I liberali difendono il secondo seggio in governo a Sciaffusa

Freivogel (a destra) si complimenta sportivamente con il neoeletto Reto Dubach Keystone

Alle elezioni supplettive per il governo del canton Sciaffusa, l'ha spuntata il liberale radicale Reto Dubach, che ha ottenuto la maggioranza assoluta dei voti.

Questo contenuto è stato pubblicato il 02 settembre 2007 - 16:19

Il Partito socialista non è dunque riuscito nell'intento di riconquistare il seggio che i liberali radicali gli avevano strappato nel 2000.

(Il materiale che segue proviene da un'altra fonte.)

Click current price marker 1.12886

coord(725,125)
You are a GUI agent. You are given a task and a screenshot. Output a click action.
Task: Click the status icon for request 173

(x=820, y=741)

Il Partito liberale radicale (PLR) è riuscito a mantenere il seggio lasciato libero dal suo rappresentante nel governo cantonale sciaffusano Hans-Peter Lenherr: nell'elezione suppletiva, il suo candidato Reto Dubach ha infatti raccolto 10'626 voti, contro gli 8'738 andati allo sfidante socialista Matthias Freivogel.

Il 53enne Dubach, attuale cancelliere cantonale, aveva l'appoggio di tutti i partiti borghesi. Ha ottenuto 627 voti in più della maggioranza assoluta richiesta ed è quindi eletto al primo turno. La partecipazione al voto è stata del 52,49%.

Il governo sciaffusano rimane composto di due liberali radicali (destra economica), due rappresentanti dell'Unione democratica di centro (destra nazionalconservatrice) e un socialista (sinistra).

Il Partito socialista ha tentato di rafforzare la sua posizione in governo lanciando nella mischia un secondo candidato. L'obiettivo era riconquistare il seggio perso nel 2000 a vantaggio del PLR. L'impresa non è però riuscita a Freivogel. Attualmente presidente del parlamento sciaffusano, Freivogel è noto per la sua politica spiccatamente di sinistra.

Verso le elezioni federali di ottobre

Hans-Peter Lenherr, le cui dimissioni hanno portato alle urne i cittadini del canton Sciaffusa, è capo del Dipartimento cantonale delle costruzioni, carica che lascerà al più tardi a gennaio.

Lenherr ha spiegato le sue dimissioni con la decisione di dedicarsi alla politica nazionale. Alle elezioni federali di ottobre, Lenherr sarà in corsa per un posto alla camera bassa del parlamento, dove vorrebbe sostituire Gerold Bührer – già presidente del PLR svizzero – che smette le vesti di deputato dopo la nomina a presidente di economiesuisse.

Visto che la costituzione di Sciaffusa vieta i doppi mandati, in caso di elezione Hans-Peter Lenherr sarebbe comunque stato costretto alle dimissioni. Con la decisione di dimettersi in anticipo, Lenherr accetta il rischio di ritrovarsi senza carica politica. Se dovesse ottenere il seggio a Berna, lascerà il governo di Sciaffusa all'inizio di dicembre, in caso contrario un mese più tardi.

swissinfo e agenzie

Sciaffusa

Il canton Sciaffusa ha come capitale l'omonima città. Vi si parla tedesco.

Ha una superficie di 298 chilometri quadrati (lo 0,7% della superficie svizzera). È quasi completamente circondato dalla Germania (80% dei confini). Confina anche con il canton Zurigo e con il canton Turgovia.

Ha 74'000 abitanti. Una metà vive nella capitale, l'altra è distribuita in 32 comuni.

Sciaffusa è l'unico cantone svizzero che prevede un obbligo di voto. In teoria, chi non si reca alle urne paga un'ammenda di tre franchi. Non sorprende quindi che in occasione delle votazioni federali Sciaffusa abbia regolarmente il tasso di partecipazione più alto.